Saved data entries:
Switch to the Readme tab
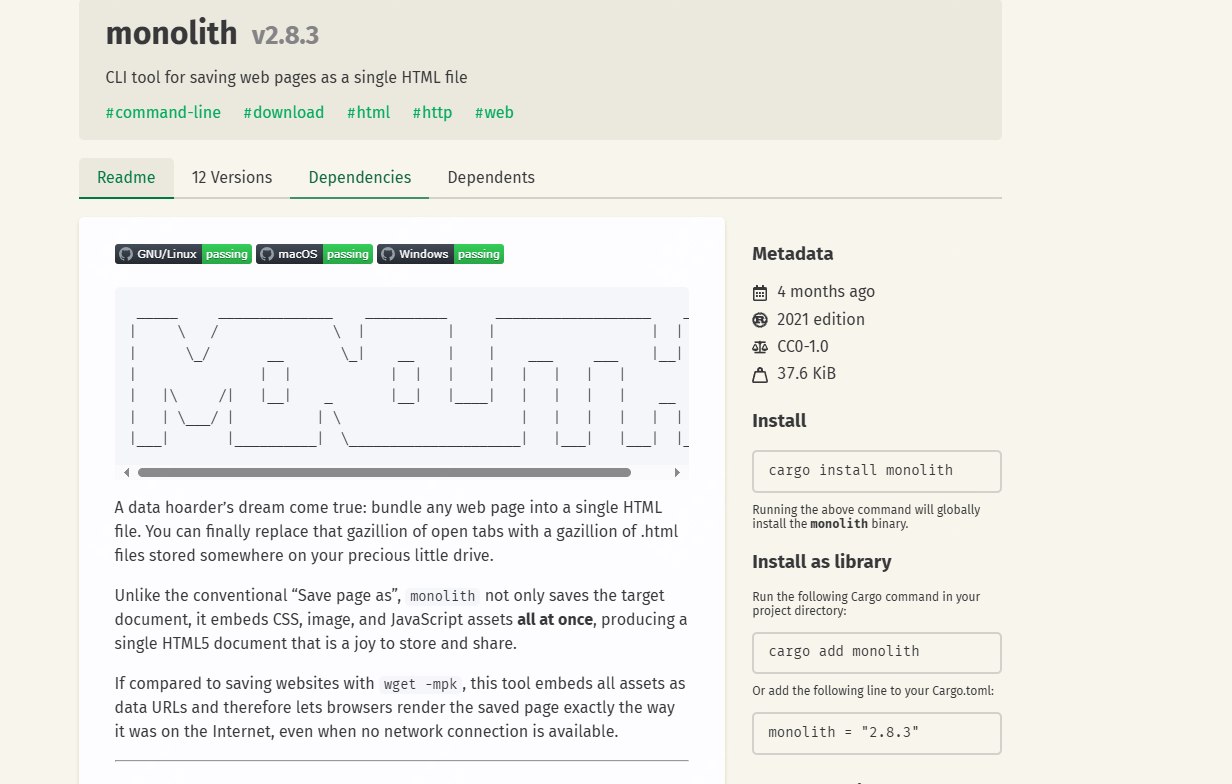This screenshot has width=1232, height=784. click(126, 178)
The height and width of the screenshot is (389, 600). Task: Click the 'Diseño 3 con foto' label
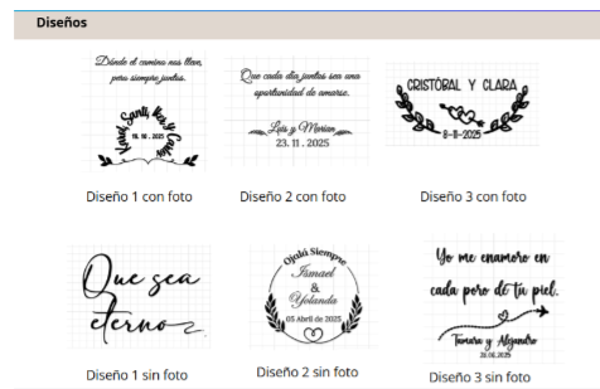[x=473, y=197]
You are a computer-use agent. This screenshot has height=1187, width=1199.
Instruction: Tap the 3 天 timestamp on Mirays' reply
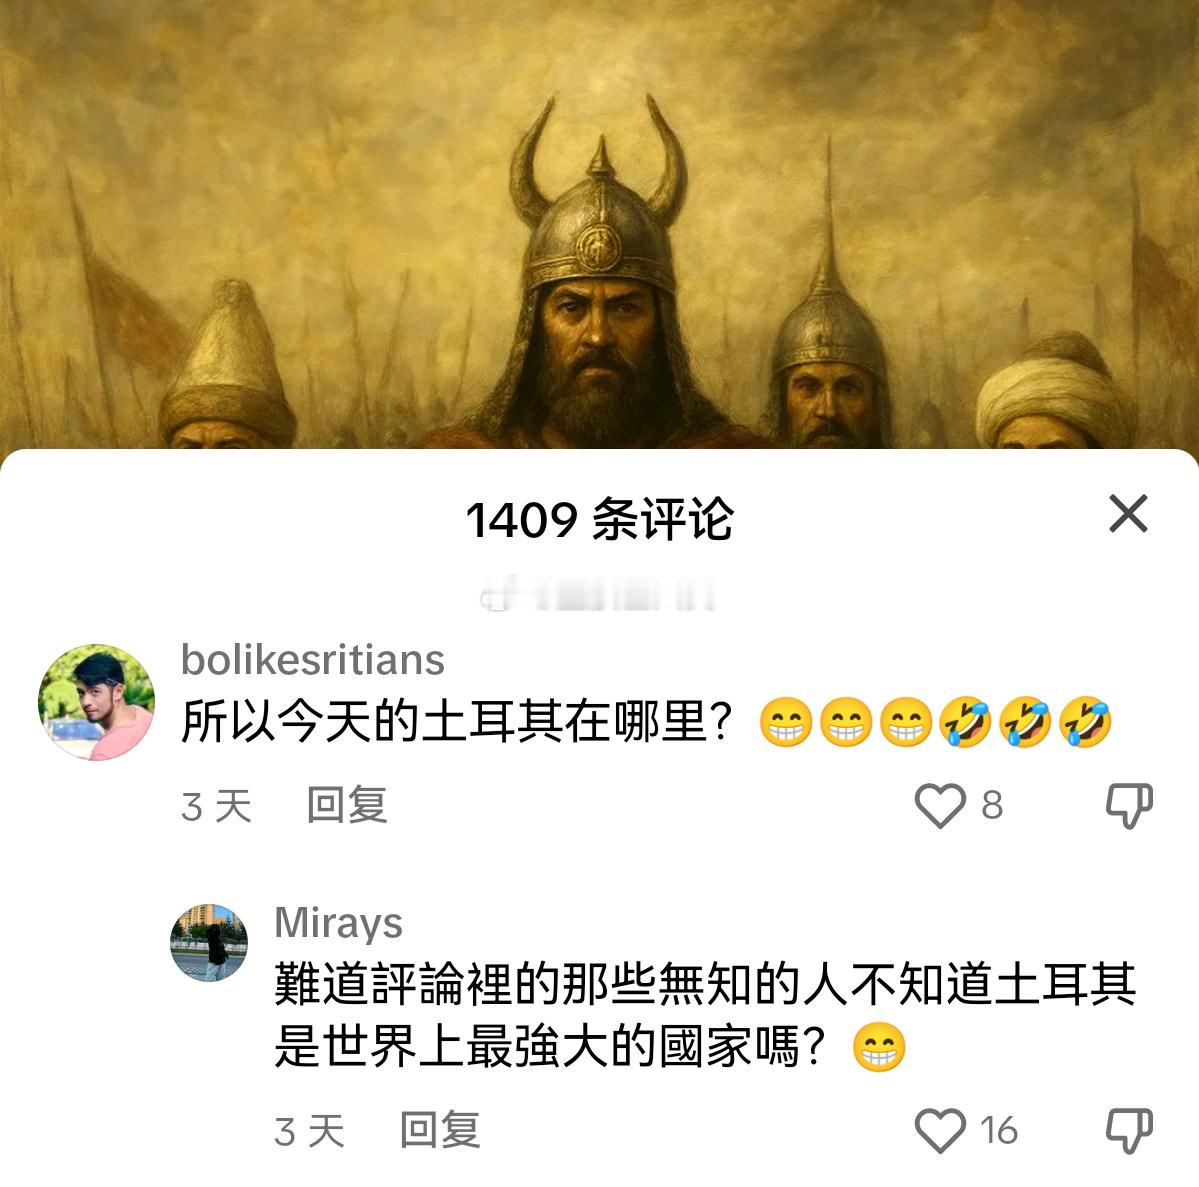coord(310,1131)
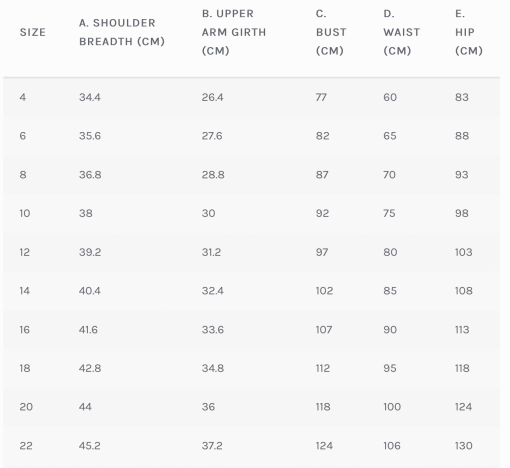Select hip value 113 for size 16
This screenshot has width=510, height=468.
(x=462, y=330)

● Your objective: Leave out the pictures, then copy all the remaining text in the records exactly.

● Task response:
Switch to the Readme tab
This screenshot has width=1232, height=784. click(126, 178)
The height and width of the screenshot is (389, 600). Task: Click the 'Diseño 3 con foto' label
[x=473, y=197]
You are a computer-use agent. This screenshot has height=1187, width=1199.
Instruction: Tap the 3 天 timestamp on Mirays' reply
coord(310,1131)
Select hip value 113 for size 16
This screenshot has width=510, height=468.
(x=462, y=330)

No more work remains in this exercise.